Abstract

The relationship between myocardial work assessment using pressure-strain loops by echocardiography before cardiac resynchronization therapy (CRT) and response to CRT has been recently revealed. Among myocardial work parameters, the impact of left ventricular myocardial global wasted work (GWW) on response to CRT and outcome following CRT has been seldom studied. Hence, the authors evaluated the relationship between preprocedural GWW and outcome in a large prospective cohort of patients with heart failure (HF) and reduced ejection fraction receiving CRT. The study included 249 patients with HF. Myocardial work indices including GWW were calculated using speckle-tracking strain two-dimensional echocardiography using pressure-strain loops. End points of the study were (1) response to CRT, defined as left ventricular reverse remodeling and/or absence of hospitalization for HF, and (2) all-cause death during follow-up. Median follow-up duration was 48months (interquartile range, 43-54months). Median preoperative GWW was 281mm Hg% (interquartile range, 184-388mm Hg%). Preoperative GWW was associated with CRT response (area under the curve, 0.74; P<.0001), and a 200mm Hg% threshold discriminated CRT nonresponders from responders with 85% specificity and 50% sensitivity, even after adjustment for known predictors of CRT response (adjusted odds ratio, 4.03; 95% CI, 1.91-8.68; P<.001).

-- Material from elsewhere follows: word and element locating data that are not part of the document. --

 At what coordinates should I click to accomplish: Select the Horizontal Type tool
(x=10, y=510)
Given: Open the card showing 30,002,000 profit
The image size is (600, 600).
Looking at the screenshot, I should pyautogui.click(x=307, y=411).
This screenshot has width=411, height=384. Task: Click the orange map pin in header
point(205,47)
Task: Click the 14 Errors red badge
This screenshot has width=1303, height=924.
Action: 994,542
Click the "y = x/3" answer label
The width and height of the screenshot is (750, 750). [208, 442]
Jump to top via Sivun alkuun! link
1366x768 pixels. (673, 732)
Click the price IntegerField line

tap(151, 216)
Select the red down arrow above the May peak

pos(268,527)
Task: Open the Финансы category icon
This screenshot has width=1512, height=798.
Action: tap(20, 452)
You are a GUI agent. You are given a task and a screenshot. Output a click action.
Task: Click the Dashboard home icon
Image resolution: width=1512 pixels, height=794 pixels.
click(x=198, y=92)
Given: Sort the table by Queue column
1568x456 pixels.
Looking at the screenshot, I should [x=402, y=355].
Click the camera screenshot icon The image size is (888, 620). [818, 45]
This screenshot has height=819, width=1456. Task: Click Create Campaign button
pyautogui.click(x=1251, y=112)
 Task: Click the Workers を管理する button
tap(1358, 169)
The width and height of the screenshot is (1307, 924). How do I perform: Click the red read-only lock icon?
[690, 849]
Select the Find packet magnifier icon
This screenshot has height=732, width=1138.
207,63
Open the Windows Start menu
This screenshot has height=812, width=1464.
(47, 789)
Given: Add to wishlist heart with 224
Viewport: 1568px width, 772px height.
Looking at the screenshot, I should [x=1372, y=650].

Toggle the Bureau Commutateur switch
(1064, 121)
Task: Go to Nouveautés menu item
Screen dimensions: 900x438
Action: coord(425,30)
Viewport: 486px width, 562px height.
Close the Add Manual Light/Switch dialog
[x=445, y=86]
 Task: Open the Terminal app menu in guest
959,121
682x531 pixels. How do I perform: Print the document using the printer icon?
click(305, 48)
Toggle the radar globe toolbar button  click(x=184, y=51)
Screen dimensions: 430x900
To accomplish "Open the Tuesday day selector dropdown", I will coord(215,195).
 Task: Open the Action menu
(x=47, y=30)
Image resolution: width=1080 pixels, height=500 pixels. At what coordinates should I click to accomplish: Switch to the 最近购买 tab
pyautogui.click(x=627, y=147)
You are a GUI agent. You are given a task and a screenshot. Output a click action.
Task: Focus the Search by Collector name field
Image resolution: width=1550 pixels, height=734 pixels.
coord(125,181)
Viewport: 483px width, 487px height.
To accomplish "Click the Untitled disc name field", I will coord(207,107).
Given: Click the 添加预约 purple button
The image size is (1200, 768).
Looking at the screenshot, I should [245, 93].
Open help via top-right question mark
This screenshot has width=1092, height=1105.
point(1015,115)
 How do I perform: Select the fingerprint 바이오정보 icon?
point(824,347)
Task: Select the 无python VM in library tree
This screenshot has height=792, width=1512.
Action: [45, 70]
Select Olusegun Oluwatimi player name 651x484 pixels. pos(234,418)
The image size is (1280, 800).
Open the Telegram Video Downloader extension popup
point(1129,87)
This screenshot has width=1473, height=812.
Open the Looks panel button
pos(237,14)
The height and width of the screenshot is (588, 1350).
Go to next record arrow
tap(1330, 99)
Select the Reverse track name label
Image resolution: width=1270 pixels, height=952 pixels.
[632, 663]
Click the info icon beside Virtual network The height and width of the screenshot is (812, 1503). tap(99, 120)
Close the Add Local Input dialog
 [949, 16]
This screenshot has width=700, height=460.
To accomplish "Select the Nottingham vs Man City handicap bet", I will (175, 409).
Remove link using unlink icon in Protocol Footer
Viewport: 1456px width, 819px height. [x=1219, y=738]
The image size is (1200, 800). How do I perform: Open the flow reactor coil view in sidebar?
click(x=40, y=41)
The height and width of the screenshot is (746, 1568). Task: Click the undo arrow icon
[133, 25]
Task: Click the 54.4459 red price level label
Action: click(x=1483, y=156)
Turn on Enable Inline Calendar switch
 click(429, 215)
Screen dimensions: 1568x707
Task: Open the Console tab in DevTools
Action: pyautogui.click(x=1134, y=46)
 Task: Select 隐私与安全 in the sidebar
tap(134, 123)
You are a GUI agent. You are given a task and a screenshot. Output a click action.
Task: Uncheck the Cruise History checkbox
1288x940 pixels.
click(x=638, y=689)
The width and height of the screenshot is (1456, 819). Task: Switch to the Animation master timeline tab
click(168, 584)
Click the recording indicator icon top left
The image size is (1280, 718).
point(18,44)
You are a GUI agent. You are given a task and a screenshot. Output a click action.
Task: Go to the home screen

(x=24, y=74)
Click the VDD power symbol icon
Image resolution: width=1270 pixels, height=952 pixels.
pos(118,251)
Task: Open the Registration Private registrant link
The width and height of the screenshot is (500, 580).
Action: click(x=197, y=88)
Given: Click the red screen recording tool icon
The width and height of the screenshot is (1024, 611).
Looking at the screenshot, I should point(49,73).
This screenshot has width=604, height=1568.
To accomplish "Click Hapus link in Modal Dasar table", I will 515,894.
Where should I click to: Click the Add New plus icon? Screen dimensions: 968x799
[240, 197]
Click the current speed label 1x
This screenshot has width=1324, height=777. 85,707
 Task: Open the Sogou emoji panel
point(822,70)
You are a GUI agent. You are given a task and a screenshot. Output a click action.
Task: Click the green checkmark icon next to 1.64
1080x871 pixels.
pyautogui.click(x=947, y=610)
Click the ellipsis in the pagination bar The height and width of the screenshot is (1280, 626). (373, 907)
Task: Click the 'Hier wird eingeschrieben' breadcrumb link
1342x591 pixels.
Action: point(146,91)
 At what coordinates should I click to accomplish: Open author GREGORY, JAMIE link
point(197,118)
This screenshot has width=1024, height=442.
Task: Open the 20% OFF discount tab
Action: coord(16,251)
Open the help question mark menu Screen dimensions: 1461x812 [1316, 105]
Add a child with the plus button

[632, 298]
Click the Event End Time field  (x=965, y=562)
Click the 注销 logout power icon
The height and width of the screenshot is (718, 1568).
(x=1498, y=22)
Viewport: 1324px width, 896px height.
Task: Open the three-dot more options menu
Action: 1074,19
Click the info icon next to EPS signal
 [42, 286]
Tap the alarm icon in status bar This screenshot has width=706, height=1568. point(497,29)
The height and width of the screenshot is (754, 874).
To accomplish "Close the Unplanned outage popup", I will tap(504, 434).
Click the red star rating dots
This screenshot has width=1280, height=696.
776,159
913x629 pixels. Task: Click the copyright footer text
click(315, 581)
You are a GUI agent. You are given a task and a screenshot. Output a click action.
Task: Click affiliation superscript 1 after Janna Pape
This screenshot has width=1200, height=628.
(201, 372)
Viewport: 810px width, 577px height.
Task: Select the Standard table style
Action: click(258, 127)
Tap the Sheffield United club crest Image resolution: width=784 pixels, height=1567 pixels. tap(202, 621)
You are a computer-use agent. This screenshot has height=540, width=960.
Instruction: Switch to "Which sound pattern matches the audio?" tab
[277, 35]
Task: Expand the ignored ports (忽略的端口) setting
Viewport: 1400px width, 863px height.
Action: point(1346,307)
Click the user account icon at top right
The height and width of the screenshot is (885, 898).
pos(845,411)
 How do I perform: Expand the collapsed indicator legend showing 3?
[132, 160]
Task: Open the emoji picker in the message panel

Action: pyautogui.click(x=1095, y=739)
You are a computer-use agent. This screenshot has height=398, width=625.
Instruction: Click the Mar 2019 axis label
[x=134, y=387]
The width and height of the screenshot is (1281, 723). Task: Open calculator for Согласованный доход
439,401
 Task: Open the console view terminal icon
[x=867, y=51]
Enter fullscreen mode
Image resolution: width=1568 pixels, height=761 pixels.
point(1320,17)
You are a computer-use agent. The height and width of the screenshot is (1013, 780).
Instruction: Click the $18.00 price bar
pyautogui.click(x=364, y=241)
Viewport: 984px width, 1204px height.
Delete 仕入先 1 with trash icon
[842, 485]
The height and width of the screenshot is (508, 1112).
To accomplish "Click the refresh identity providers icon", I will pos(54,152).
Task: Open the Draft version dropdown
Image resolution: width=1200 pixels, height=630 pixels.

After adjustment for established predictors of outcome in patients with HF with reduced ejection fraction receiving CRT, GWW < 200mm Hg% remained associated with a relative increased risk for all-cause death compared with GWW ≥ 200mm Hg% (adjusted hazard ratio, 2.0; 95% CI, 1.1-3.9; P=.0245). Adding GWW to a baseline model including known predictors of outcome in CRT resulted in an improvement of this model (χ2 to improve 4.85, P=.028). The relationship between GWW and CRT response and outcome was stronger in terms of size effect and statistical significance than for other myocardial work indices. Low preoperative GWW (<200mm Hg%) is associated with absence of CRT response in CRT candidates and with a relative increased risk for all-cause death. GWW appears to be a promising parameter to improve selection for CRT of patients with HF with reduced ejection fraction.